I close with Larry Cohen's The Stuff seems to be a movie that wants to hit a number of the same notes as the The Blob, but with perhaps a bit more pointed humor and a little sharper satire. The Blob came from outer space, but the 1980's Stuff seems to come from the depths of the Earth itself.

An old man finds a bit of the Stuff in a mine and finds the white goo tastes surprisingly good.
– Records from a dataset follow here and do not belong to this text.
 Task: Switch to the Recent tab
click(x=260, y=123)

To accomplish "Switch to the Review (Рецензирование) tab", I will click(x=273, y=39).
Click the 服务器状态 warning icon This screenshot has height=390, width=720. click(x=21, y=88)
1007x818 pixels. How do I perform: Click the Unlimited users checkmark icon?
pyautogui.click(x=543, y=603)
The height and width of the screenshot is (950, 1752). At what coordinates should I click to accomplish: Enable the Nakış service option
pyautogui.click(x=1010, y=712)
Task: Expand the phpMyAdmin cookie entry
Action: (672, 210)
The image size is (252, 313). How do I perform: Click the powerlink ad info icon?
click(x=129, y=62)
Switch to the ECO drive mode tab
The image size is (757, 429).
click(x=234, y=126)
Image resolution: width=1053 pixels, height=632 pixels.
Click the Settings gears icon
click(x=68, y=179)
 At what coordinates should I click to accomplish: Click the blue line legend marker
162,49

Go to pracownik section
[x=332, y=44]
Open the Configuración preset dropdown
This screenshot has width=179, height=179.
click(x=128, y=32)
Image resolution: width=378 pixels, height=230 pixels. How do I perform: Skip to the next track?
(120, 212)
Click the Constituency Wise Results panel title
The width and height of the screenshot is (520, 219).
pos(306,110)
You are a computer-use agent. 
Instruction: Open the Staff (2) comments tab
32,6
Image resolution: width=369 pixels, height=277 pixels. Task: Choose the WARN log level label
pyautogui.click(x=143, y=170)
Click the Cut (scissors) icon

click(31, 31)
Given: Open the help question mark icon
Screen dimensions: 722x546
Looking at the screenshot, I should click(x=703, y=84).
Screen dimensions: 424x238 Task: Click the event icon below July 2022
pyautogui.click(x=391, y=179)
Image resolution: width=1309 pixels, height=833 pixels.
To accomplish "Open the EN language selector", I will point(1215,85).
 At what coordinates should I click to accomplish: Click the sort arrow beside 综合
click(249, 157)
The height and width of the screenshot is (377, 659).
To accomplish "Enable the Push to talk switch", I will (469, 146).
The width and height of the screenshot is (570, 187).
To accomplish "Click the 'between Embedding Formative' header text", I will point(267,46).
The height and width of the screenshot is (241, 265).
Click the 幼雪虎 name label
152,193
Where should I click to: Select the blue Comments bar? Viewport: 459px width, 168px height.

We cut forward many months and discover that The Stuff is a popular food product which is taking the nation, if not the world by storm. We are treated to some well-designed ads for The Stuff and then we meet our hero, an industrial spy with a wild wit and perverse attitude. (To put this movie within a very narrow time frame of pop culture awareness, Clara Peller of "Where's the Beef?" fame has an exceedingly appropriate cameo. )He quickly finds that this Stuff is something which has a profound effect on people, even to the point of making them not people anymore. Those who have come under its spell fight mightily to keep it safe and to keep its secret.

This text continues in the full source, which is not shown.